Judicial restraint on stepping into the Parliamentary domain
The Supreme Court (SC) has refused to enter into the Parliament’s domain as essentially in a democracy, law making is a parliamentary prerogative. Here, the SC conveniently overlooked that while Parliament frames the law, it is the Supreme Court which decides on the constitutionality of that law if it gets challenged.
Since Parliament didn’t, why should we?
SC’s reasoning for its restraint on the reading-down of Section 377 was based on the lack of parliamentary intent on repealing Section 377 from the IPC through the recent Criminal Laws (Amendment) Act, 2013; wherein the IPC was last amended under immense public-media pressure after the Delhi Gang Rape. So, it simply says, that the Parliament had enough scope to amend or repeal section 377 before the pronouncement of this judgment. Since, they did not do so, why should we?
A very restrictive interpretation of the text of Section 377 entailed the SC with the finding that the impugned law merely identifies certain acts, which if committed, would constitute an offence and that such a prohibition regulates sexual conduct regardless of gender and sexual orientation (para 38-40). This, in my opinion, is an instance where the court has provided a very mechanical and literal interpretation of the text of Section 377, without understanding the impact that this impugned law serves on any adult in this country, who opts to engage in any form of penile-non-vaginal sexual act.

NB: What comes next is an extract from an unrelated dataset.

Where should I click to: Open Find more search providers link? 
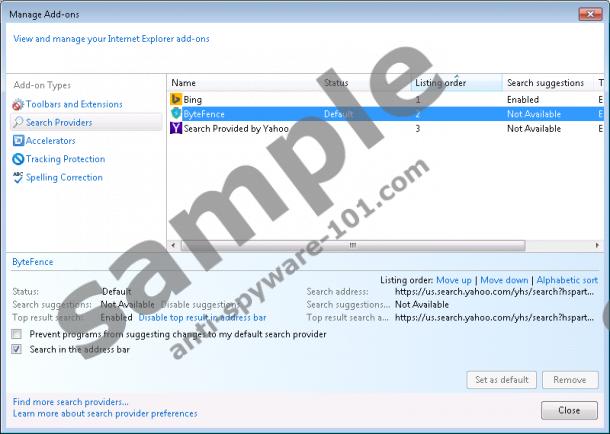tap(70, 401)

Why care for a “Miniscule” Minority?
The SC has also refused to admit the people indulging into the so called ‘carnal intercourse against the order of nature’ (i.e. people engaging into any form of penile-non-vaginal sexual intercourses) as a separate class in itself, which is its central argument on how Section 377 doesn’t violate the ‘right to equality’ (Article 14) of the Constitution (para 42). It is pertinent here to understand that the court hasn’t provided “any justification at all” on how it reached such a conclusion. Interestingly, after drawing this apparently-baseless conclusion, the court has acknowledged that:
since the LGBTs constitute a miniscule fraction of the country’s total population and that in the last 150 years there has hardly been 200 prosecutions under this impugned law, it cannot be taken as a firm ground for declaring Section 377 to be violative of the right to equality, the right to freedom of expression and the right to life and privacy (para 43).
Here, the court has purely overlooked the potential threat that Section 377 poses and how it raises a culture of silence amongst all Indians (especially the sexuality minorities) regarding the expression of their sexual freedom and love. With this unfortunate judicial approach, it seems as if the sexuality minorities are ‘second-class citizens’ in India, for whom getting thrashed by the tyrannous laws of the majority is so obvious.
No Violation of Privacy
The SC in its judgment says that the Section 377 doesn’t violate the right to privacy that is guaranteed by the Constitution and the several International Human Rights instruments, to which India is bound. The basis behind this conclusion is simply that police harassment or other forms of state atrocities are not connected to the sole vires of Section 377. It is here that, the court has safely dropped the ball into the parliament’s court by saying that “It might be a relevant factor for the Legislature to consider while judging the desirability of amending Section 377 IPC” (para 51).